Juventud Rebelde - Diario de la Juventud Cubana

Mi Che

Autor:

Yeilén Delgado Calvo

Más de una vez me he visto tentada a rezarle a San Ernesto de La Higuera. Cuando se me atraviesa la gente gris, esa que lo ve todo malo, pero no mueve un dedo para cambiar nada; cuando veo que las injusticias pasan «inadvertidas», entonces siento el impulso de invocar a San Ernesto, de pedirle orientaciones, o al menos palabras que me conforten.

Desisto pronto, sé que el Che hecho santo no es el Che mío, el que me corre por la sangre, aquel cuyo ejemplo juré seguir de pequeña, y no sé otros, pero yo juré en serio. Verlo como santo implica cierta orientación hacia el conformismo, aceptar lo malo y sufrir con resignación; y nadie ha ido más lejos por cambiar el orden terrenal, sin pararse a esperar bondades celestiales, que Ernesto Guevara de La Serna.

Por eso el Che me acompaña, porque le admiro; sé que no sería capaz de muchos de sus sacrificios; que me falta la voluntad que lo impulsó siempre; que a veces me pierdo en cosas banales, pero su figura me resulta una especie de meta al final del camino: a lo mejor no se llega, pero hay que intentarlo.

No lo idealizo, le reconozco defectos sin ruborizarme, disiento de algunas de sus decisiones sin sentir culpabilidad; no le quiero ícono, le prefiero mortal. A veces, con mucha facilidad, dejamos a los héroes sobre pedestales, cuando los necesitamos entre nosotros asestando, con el ejemplo de sus vidas, bofetadas en los rostros de los oportunistas, de los amantes del discurso vacío, de los que no saben que dirigir también es comer junto a los trabajadores su misma comida y poner bloques junto a ellos y cortar caña con el sol a la espalda y no temerle a la irreverencia ni a la verdad.

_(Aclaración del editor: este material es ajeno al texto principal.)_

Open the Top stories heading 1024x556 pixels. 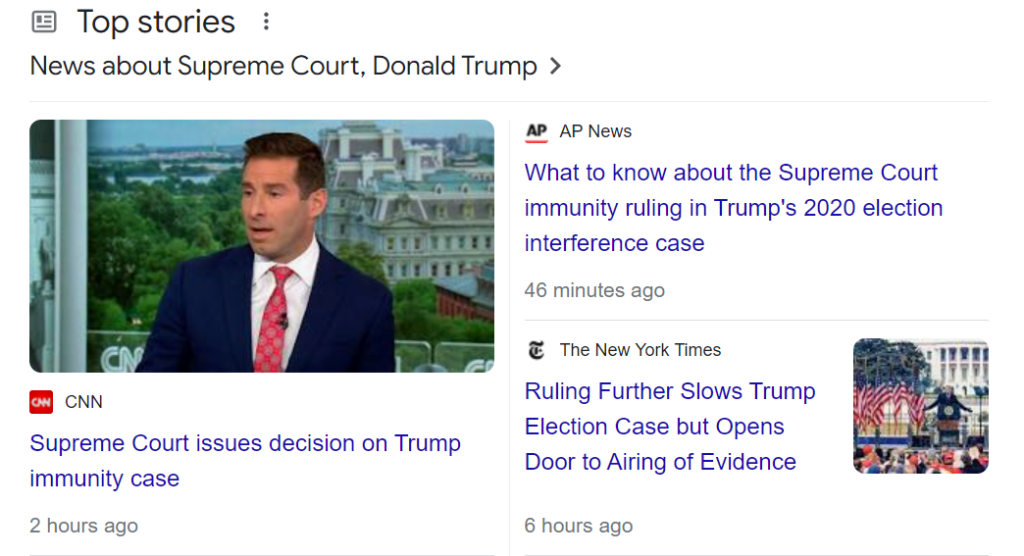tap(156, 21)
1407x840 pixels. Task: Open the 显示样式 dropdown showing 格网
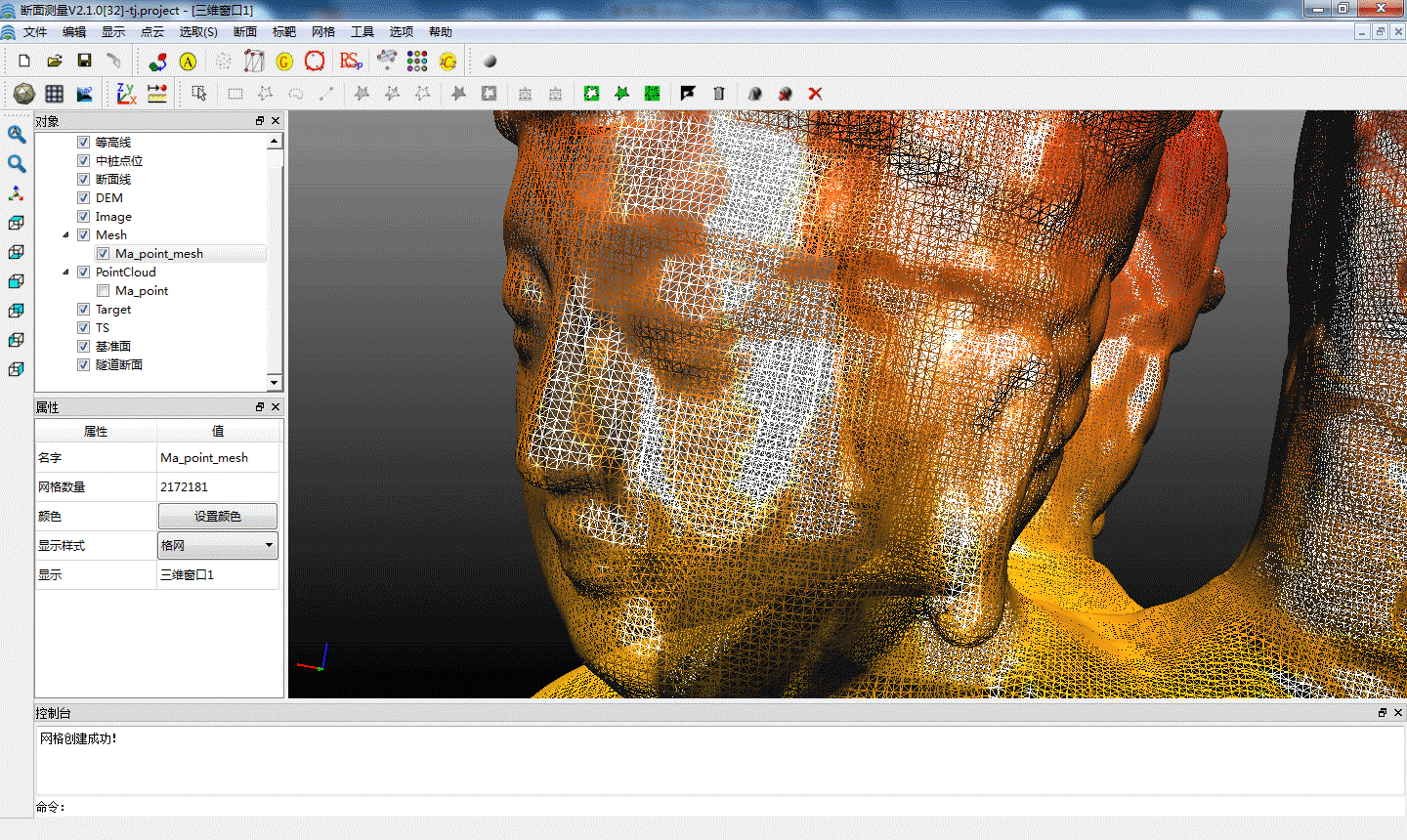218,546
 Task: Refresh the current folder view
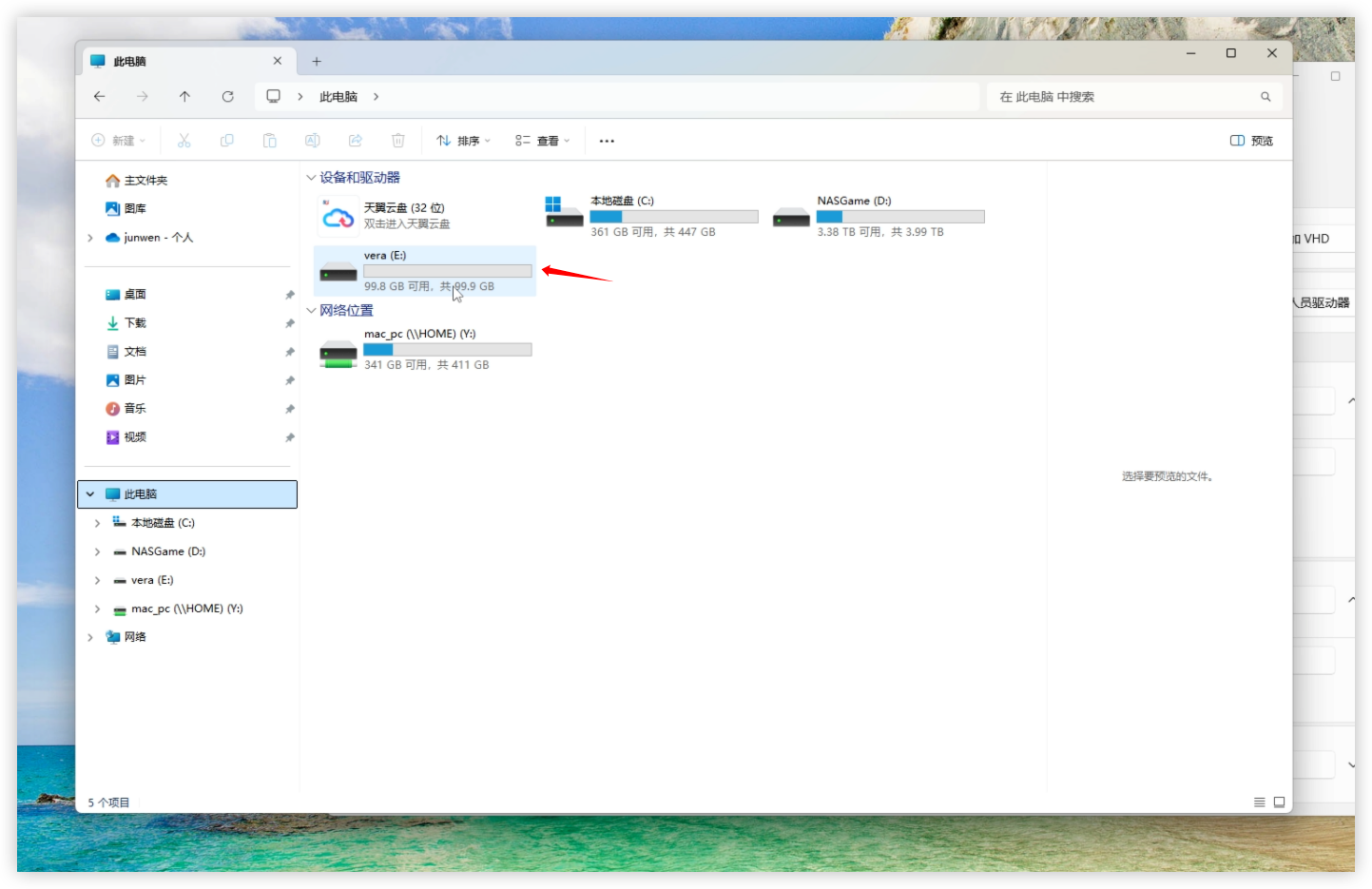(227, 97)
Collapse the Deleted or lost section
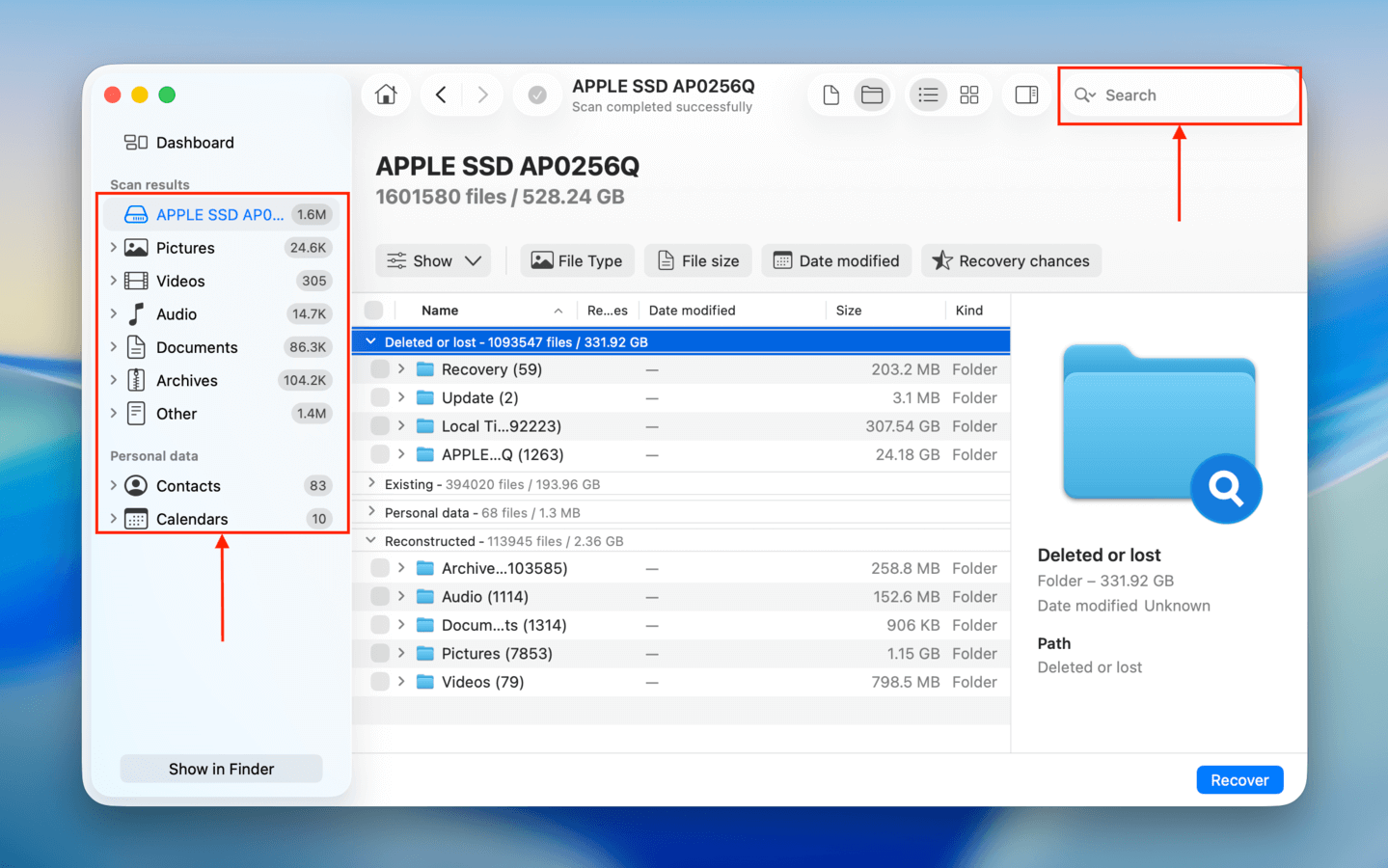This screenshot has width=1388, height=868. (371, 340)
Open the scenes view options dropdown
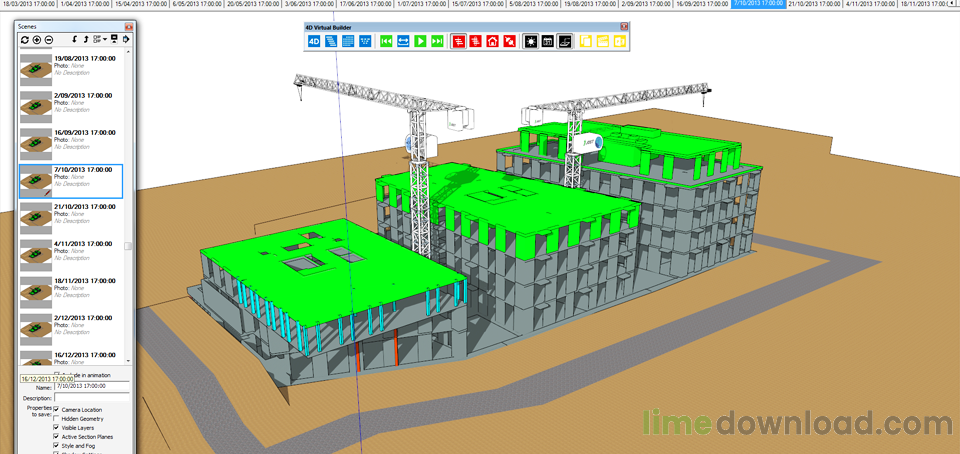The height and width of the screenshot is (454, 960). [99, 40]
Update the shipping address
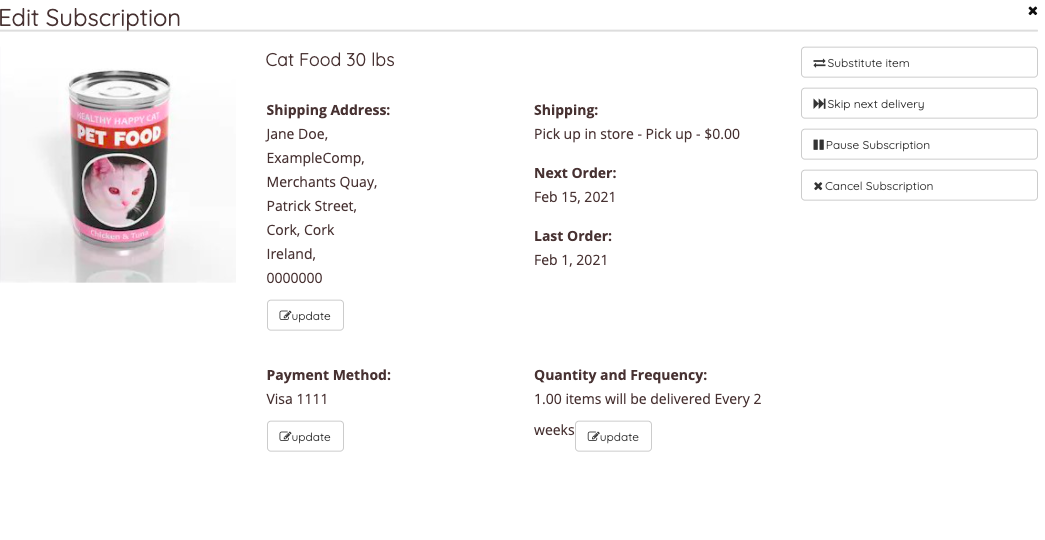The height and width of the screenshot is (540, 1045). click(x=305, y=316)
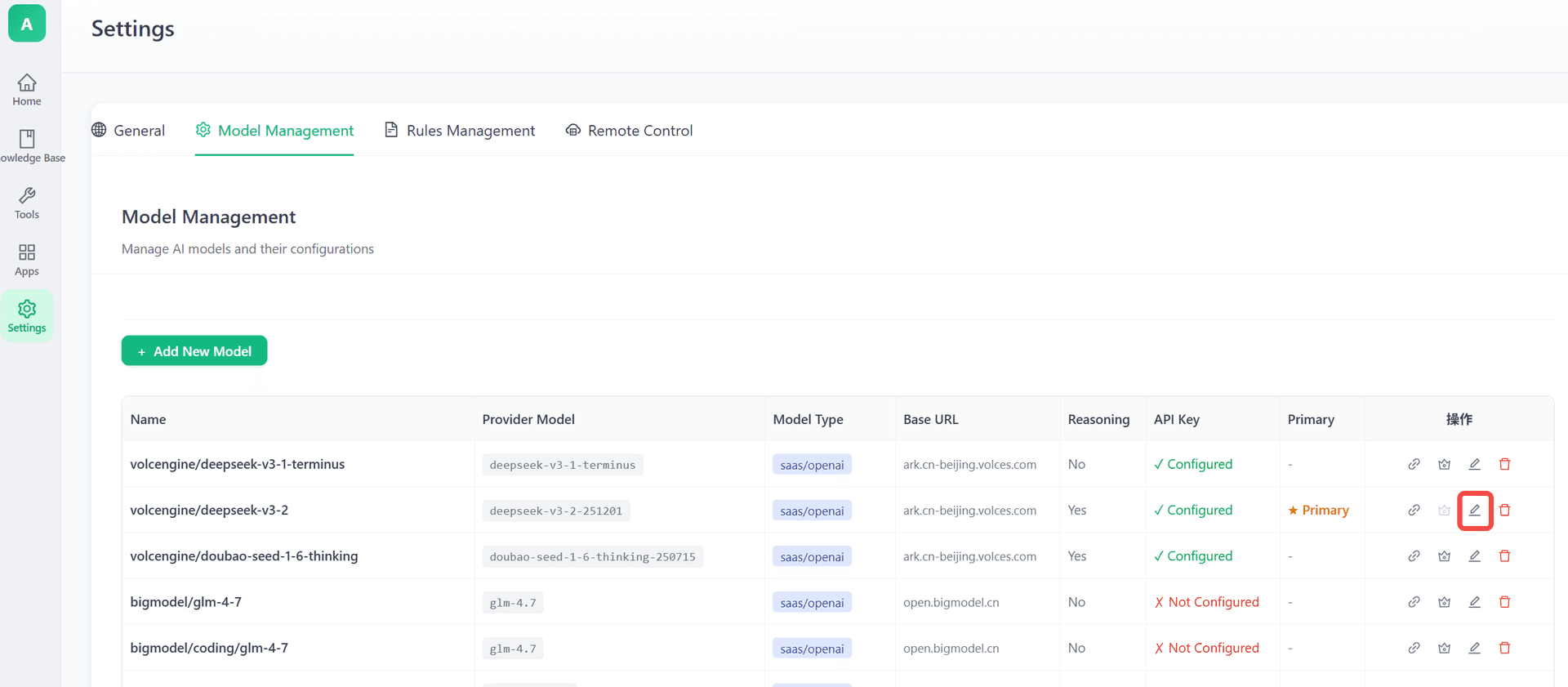Open Home from the sidebar
This screenshot has height=687, width=1568.
point(27,90)
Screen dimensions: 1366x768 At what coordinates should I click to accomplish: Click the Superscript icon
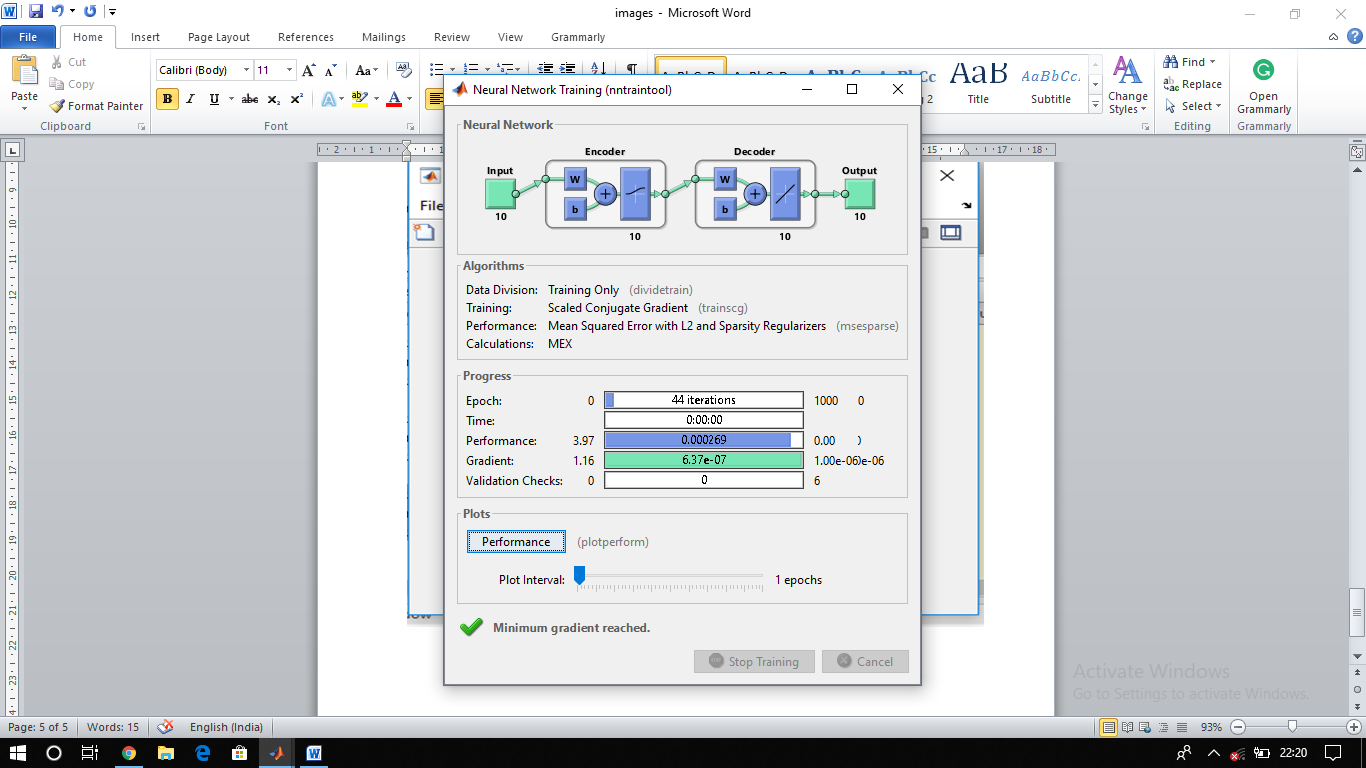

Cuando llegué a Pasajes de la guerra revolucionaria me enamoré de la palabra desnuda, de la evocación sin artificios, de la composición descarnada. Tengo muchos motivos para sentir orgullo de mi nacionalidad, uno de ellos es que Cuba haya sido aliento para Guevara, testimonio de que sí se podía, fragmento luminoso de su sueño latinoamericano.

El Che me enseñó a ser revolucionaria, revolucionaria como un destino, sin miedos y con muchas dudas; fiel siempre a los más desposeídos, al propósito de construir una realidad distinta, superior. El Che me enseñó a confiar en la humanidad, aunque a veces es endemoniadamente difícil. Me sirve de aliento cuando me agoto, cuando la indignación me conmueve hasta el pesar; entonces me parece oírlo: todos podemos cansarnos, pero los que se cansan no son de la vanguardia.

Por el Che sé que en la mayoría de las ocasiones no queda otra que asumir el riesgo de equivocarse. El Che me acompaña cuando escribo, cuando critico, cuando amo; no lo llevo en una camiseta —esencialmente porque no puedo pagarla, pero ese ya es otro asunto… o el mismo—, lo llevo como acicate cuando me decido por el periodismo a pesar de las ingratitudes que entraña, y también cuando elijo a Cuba como orilla de mis esperanzas.